The type int should be the integer type that the target processor is most efficient working with. This allows great flexibility: for example, all types can be 64-bit. However, several different integer width schemes (data models) are popular. This is because the data model defines how different programs communicate, a uniform data model is used within a given operating system application interface.^[4]
In practice it should be noted that char is usually 8 bits in size and short is usually 16 bits in size (as are their unsigned counterparts). This holds true for platforms as diverse as 1990s SunOS 4 Unix, Microsoft MS-DOS, modern Linux, and Microchip MCC18 for embedded 8 bit PIC microcontrollers. POSIX requires char to be exactly 8 bits in size.
The actual size and behavior of floating-point types also vary by implementation. The only guarantee is that long double is not smaller than double, which is not smaller than float. Usually, the 32-bit and 64-bit IEEE 754 binary floating-point formats are used, if supported by hardware.

Boolean type

C99 added a boolean (true/false) type (_Bool) which is defined in the <stdbool.h> header. Additionally, the standard requires that macros are defined to alias the type as bool as well as providing macros for true and false.
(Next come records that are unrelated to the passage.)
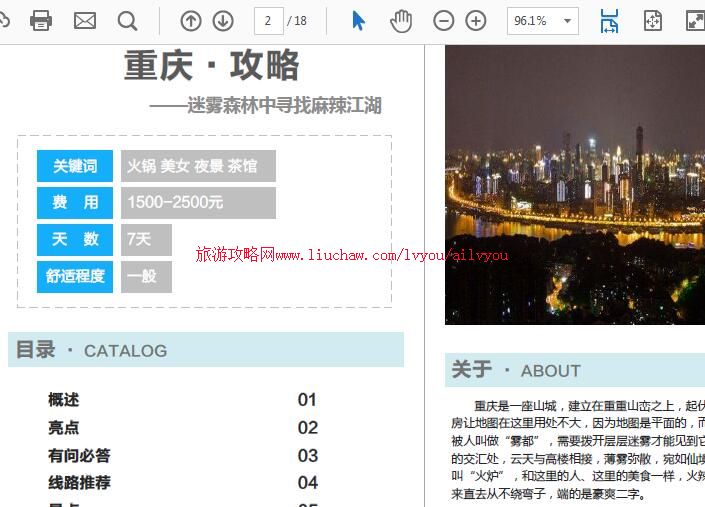The image size is (705, 507).
Task: Zoom out with the minus button
Action: tap(443, 21)
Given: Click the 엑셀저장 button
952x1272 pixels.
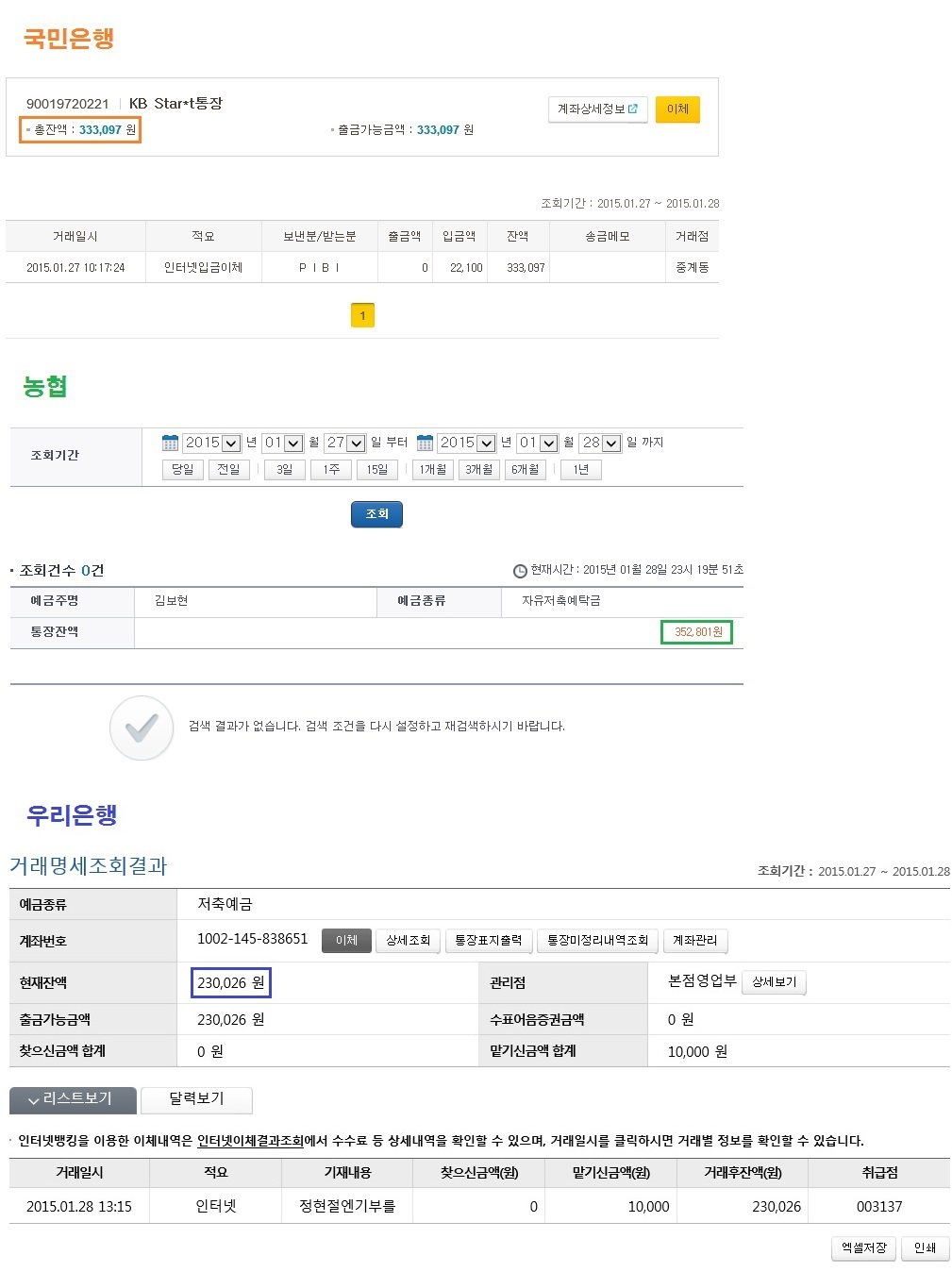Looking at the screenshot, I should [x=863, y=1248].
Size and pointer difference types

The C language provides the separate types size_t and ptrdiff_t to represent memory-related quantities. Existing types were deemed insufficient, because their size is defined according to the target processor's arithmetic capabilities, not the memory capabilities, such as available address space. Both of these types are defined in the <stddef.h> header (cstddef header in C++).
size_t is used to represent the size of any object (including arrays) in the particular implementation. It is used as the return type of the sizeof operator. The maximum size of size_t is provided via SIZE_MAX, a macro constant which is defined in the <stdint.h> header (cstdint header in C++). As an unsigned type, size_t is guaranteed to be wide enough to accommodate at least the value of 65535. Signed sizes can be represented by ssize_t, which is a POSIX extension.
ptrdiff_t is used to represent the difference between pointers.